Stanford University
CESTA

This website is no longer updated and has been replaced with a static copy. The Spatial History Project was active at Stanford University from 2007-2022, engaging in dozens of collaborative projects led by faculty, staff, graduate students, post-docs, visiting scholars and others at Stanford and beyond. More than 150 undergraduate students from more than a dozen disciplines contributed to these projects. In addition to a robust intellectual exchange built through these partnerships, research outputs included major monographs, edited volumes, journal articles, museum exhibitions, digital articles, robust websites, and dozens of lightweight interactive visualizations, mostly developed with Adobe Flash (now defunct). While most of those publications live on in other forms, the content exclusive to this website is preserved in good faith through this static version of the site. Flash-based content is partially available in emulated form using the Ruffle emulator.
Memorial Mapping: Transnational 9/11 Memorials
In the years since the terrorist attacks of September 11, 2001, hundreds of 9/11 memorials have been built in the United States and around the world. The global circulation of 9/11 memorials is unusual, as permanent commemorations of the tragedies of particular nations are typically confined to those nations. The Memorial Mapping project "maps" 9/11 memorials built in countries other than the United States, providing a geographic database of their locations, styles, subjects, dedication histories, and audiences. It is intended as a public digital archive that considers the cultural and political determinants motivating such memorials, understanding curation as a critical intellectual act. The impact of the terrorist attacks of September 11, 2001 was widespread, immense, and enduring, ranging from the War On Terror to the making of memorials. Memorial Mapping traces the aesthetic forms, subjects, and locations of transnational 9/11 memorials, considering how and why 9/11 memories circulate globally on visual and material terms. Why, for example, do other nations commemorate terrorist attacks against the United States? What are the cultural and political determinants motivating such memorials? What are their intended effects?
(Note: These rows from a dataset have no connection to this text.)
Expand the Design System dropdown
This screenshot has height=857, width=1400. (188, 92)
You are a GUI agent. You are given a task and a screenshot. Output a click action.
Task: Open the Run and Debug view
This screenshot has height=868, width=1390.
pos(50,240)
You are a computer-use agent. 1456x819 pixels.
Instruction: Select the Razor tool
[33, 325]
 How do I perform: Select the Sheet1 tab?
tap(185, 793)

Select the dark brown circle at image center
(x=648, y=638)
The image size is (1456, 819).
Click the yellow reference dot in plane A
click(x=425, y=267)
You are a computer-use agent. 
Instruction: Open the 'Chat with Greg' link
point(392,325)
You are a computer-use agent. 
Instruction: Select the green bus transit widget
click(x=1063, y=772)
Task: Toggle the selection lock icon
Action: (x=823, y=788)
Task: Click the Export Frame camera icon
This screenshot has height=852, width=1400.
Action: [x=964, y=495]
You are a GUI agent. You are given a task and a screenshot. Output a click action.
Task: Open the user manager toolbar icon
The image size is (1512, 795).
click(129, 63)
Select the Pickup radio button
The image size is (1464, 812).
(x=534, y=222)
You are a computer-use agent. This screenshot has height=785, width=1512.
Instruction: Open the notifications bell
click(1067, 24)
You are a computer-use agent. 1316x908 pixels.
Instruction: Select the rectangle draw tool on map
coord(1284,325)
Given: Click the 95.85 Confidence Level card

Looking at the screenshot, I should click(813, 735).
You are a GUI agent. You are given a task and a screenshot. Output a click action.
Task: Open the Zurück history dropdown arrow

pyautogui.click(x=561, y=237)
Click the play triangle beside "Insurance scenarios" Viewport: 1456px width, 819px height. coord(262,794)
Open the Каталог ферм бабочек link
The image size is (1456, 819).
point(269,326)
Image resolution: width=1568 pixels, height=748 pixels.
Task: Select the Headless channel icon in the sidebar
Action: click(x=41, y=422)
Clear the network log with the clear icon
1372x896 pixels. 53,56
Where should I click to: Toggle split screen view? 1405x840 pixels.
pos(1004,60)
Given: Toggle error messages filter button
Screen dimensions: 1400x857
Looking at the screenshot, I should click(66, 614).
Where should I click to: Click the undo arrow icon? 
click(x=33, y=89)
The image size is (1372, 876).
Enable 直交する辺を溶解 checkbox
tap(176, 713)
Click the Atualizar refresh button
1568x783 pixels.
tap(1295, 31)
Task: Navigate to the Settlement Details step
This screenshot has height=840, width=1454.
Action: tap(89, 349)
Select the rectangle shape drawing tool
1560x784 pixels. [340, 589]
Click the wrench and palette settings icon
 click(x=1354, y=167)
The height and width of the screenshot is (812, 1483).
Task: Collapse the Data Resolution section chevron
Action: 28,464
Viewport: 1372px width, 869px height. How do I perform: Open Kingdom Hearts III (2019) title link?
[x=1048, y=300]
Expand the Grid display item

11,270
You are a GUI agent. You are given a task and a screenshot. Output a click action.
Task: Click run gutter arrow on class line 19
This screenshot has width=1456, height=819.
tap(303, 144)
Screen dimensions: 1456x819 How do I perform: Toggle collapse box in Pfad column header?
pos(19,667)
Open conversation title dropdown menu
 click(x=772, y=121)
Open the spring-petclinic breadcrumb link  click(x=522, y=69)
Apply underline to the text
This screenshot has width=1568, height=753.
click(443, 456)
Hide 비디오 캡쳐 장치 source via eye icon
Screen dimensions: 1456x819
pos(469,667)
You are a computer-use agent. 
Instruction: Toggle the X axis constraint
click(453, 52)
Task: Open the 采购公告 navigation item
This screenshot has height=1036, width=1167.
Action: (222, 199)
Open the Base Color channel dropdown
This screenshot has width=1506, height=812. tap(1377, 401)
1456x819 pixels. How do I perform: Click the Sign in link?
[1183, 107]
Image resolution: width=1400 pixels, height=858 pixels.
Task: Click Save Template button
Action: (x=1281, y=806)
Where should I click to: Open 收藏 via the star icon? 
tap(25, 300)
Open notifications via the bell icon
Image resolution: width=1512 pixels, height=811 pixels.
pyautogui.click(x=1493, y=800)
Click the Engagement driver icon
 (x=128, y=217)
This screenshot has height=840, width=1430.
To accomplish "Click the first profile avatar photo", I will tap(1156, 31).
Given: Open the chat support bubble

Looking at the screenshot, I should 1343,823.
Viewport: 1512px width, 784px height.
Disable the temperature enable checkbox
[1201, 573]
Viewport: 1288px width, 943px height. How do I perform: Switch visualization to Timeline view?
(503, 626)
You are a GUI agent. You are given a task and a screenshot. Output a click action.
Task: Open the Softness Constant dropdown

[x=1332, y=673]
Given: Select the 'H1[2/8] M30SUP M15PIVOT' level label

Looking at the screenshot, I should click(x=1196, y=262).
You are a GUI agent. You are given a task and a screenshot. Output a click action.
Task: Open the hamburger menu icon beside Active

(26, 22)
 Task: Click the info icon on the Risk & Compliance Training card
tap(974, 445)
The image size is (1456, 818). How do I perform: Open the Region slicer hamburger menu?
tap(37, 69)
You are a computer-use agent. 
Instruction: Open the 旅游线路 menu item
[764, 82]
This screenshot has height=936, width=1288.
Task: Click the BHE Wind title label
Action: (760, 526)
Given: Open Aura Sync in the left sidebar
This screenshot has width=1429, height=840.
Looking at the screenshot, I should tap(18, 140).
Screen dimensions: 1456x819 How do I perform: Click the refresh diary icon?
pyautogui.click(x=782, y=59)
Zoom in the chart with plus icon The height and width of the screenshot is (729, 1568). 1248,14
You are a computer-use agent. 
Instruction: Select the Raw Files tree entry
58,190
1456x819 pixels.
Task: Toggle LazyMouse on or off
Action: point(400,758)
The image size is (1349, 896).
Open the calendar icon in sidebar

Such questions are at the core of a growing transnational studies movement that is especially attentive to the people, places, and products of an increasingly interconnected world. They are also central to the growing field of commemorative studies, which looks at memorials, monuments, and other forms of remembrance to examine the roles they play in social, cultural, and national identities. Organized as an archive of data displayed geographically, Memorial Mapping encourages us to broaden our understandings of how social and political landscapes are shaped and develop by thinking "spatially."